El Madrid de este inicio de temporada lo mismo proclama su propia excelencia que la deja en suspenso a los 10 segundos, haciendo carne de meme a sus hinchas. Diría que es un Madrid Puigdemont si no fuera porque tengo claras mis filias y mis grimas, aunque no descarto que el taimado jefe de esta sección haga prevalecer la ocurrencia como título de este artículo (yo no lo quería, oigan). Veo a Rajoy interviniendo para solicitar al Madrid que aclare si está jugando bien o no, y veo a Zidane reuniéndose con los pesos pesados del vestuario, sometido por ellos a presiones brutales.
-Diles que estamos jugando mal. Ten lo que hay que tener. Confirma lo que tanto se teme.
Pero Zidane nunca dice que el Madrid ha jugado mal, y hace muy bien. Entenderíamos lo que supone jugar mal de verdad si alguna vez Zidane admitiera que ése es el caso: el Madrid se desmenuzaría ante esa asunción como la propaganda independentista ante sus propias trolas, y con todo el estruendo de una profecía autocumplida.
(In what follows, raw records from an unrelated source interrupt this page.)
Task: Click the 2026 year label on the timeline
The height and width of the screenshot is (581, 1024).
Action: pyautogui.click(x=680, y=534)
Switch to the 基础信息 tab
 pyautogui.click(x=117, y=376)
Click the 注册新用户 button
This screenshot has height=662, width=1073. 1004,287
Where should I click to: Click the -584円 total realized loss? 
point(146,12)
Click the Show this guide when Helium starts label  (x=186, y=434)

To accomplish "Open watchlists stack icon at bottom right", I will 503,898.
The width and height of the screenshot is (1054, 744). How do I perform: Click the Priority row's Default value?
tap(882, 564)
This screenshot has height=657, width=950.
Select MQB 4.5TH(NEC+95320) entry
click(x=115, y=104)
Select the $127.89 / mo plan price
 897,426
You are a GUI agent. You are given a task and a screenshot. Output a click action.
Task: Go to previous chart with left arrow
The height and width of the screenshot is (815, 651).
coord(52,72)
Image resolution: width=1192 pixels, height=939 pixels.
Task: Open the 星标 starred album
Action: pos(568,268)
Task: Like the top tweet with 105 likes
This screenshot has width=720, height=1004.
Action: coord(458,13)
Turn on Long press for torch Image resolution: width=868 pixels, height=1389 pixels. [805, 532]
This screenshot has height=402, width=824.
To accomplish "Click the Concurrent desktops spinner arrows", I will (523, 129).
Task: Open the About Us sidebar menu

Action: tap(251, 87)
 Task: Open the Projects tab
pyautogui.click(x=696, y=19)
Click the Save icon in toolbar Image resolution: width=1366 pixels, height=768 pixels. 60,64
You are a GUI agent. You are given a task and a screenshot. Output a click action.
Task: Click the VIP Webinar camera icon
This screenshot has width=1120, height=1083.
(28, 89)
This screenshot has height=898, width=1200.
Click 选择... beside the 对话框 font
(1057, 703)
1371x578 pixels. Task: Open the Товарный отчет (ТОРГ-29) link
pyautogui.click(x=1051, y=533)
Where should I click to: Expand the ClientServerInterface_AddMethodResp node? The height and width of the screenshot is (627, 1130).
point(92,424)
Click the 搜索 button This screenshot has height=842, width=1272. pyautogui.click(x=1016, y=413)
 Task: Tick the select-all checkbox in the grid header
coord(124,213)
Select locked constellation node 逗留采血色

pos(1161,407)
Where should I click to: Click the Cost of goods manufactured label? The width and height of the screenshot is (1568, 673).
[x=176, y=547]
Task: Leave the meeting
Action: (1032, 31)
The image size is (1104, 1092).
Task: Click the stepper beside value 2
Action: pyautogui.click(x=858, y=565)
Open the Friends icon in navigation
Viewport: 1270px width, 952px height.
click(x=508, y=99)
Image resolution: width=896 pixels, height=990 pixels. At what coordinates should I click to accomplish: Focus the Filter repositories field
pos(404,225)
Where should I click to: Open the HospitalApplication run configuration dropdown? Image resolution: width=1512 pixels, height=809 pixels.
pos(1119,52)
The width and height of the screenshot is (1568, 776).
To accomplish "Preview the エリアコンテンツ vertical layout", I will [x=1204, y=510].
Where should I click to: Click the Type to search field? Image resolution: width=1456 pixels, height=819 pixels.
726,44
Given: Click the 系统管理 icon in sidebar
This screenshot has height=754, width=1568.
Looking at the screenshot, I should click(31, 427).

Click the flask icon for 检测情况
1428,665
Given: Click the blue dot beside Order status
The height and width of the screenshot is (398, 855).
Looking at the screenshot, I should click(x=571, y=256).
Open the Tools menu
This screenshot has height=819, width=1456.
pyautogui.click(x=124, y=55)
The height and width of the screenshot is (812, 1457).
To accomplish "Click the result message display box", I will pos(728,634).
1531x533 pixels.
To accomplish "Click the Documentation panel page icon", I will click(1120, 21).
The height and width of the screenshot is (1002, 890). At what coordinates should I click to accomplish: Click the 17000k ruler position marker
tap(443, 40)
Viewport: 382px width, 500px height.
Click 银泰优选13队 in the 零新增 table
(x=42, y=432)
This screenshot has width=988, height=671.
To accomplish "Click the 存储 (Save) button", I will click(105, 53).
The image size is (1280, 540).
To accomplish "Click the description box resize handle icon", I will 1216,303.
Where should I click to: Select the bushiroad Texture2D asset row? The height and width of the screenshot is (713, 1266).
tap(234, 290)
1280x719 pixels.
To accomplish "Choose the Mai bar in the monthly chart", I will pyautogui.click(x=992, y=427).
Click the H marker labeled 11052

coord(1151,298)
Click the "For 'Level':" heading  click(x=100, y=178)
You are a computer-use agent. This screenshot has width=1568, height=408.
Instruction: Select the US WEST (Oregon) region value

Nunca llega a hundirse porque hace oídos sordos a lo cerca que está de hacerlo.
Este perpetuo paseo sobre el alambre del Madrid acaba bien la mayor parte de las veces porque nadie toma nota de los eventuales costalazos. Hay un madridismo que señala todo el rato a la flor para alertar del riesgo de depender de ella. No comprenden que si la flor no se pone pocha es precisamente porque jamás acusa recibo de sus propias arrugas, ni aun cuando se marchita frente al Levante o el Betis. No te empieza a ir realmente mal hasta que admites que te va mal sólo para darte cuenta de que, antes de decirlo, en realidad brillaba el sol.
Puigdemont declaró la independencia pero no declaró la independencia de igual manera que el Madrid jugó mal pero no jugó mal, juega mal pero no juega mal. El Madrid de este primer tramo de Liga es, como Puigdemont, una discusión semántica que puede haber hallado en Cristiano, por fin, su diccionario de la RAE. Cristiano saca de dudas con sorda y demoledora eficacia cuando más se le necesita y a veces incluso contagia a Benzema.
El francés es la discusión semántica hecha futbolista: que si es un buen 9 o si no es un buen 9 hasta que la gente, invariablemente, termina poniendo en tela de juicio el sentido del propio número 9. Benzema se independizó de sus odiadores ante el Getafe, pero Karim es ya una duda metódica, hasta el punto en que no se descarta que Rajoy intervenga para interpelarle. Le ruego explicite de una vez si es usted la estrella que el Madrid debe tener por delantero centro o si, por el contrario, Zidane le sustituyó por Mayoral (por Mayoral) para que en la tribulación del empate hubiera en el campo un auténtico 9 (¿pero qué es un 9?).
Cada nuevo once que Zidane dispone en obediencia a la rotación es un trapecio, y nadie mejor que él sabe que no hay red debajo. Salta de once en once dibujando en el aire los arabescos más hermosos, y flota en la atmósfera pese a la ley de la gravedad y la de lo aleatorio. Hay audacia en lo que hace y quizá sea esto, junto a las obvias diferencias de índole capilar, lo que le separa diametralmente del mandatario catalán, que pseudoproclamó la independencia por miedo a sus socios de gobierno pero no termina de declararla por miedo a ir a la cárcel. El concepto de audacia también puede exacerbar discusiones semánticas, pero aquí ya mucho menos.
La audacia de Zidane, que definitivamente le sitúa a años luz de Puigdemont, fue premiada este sábado con un recorte de dos puntos sobre la renta que le distanciaba del Barça. Lo consiguió pese al afán del colegiado Martínez Munuera, que escamoteó un penalti sobre Ramos y concedió el gol del Getafe en fuera de juego. Los árbitros españoles, que siguen siendo los de Villar y Arminio, no le profesan gran amor al Madrid. Menos mal que el martes hay Champions y los colegiados europeos carecen de esos apriorismos. Qué bien le va a venir al Madrid la mediación internacional.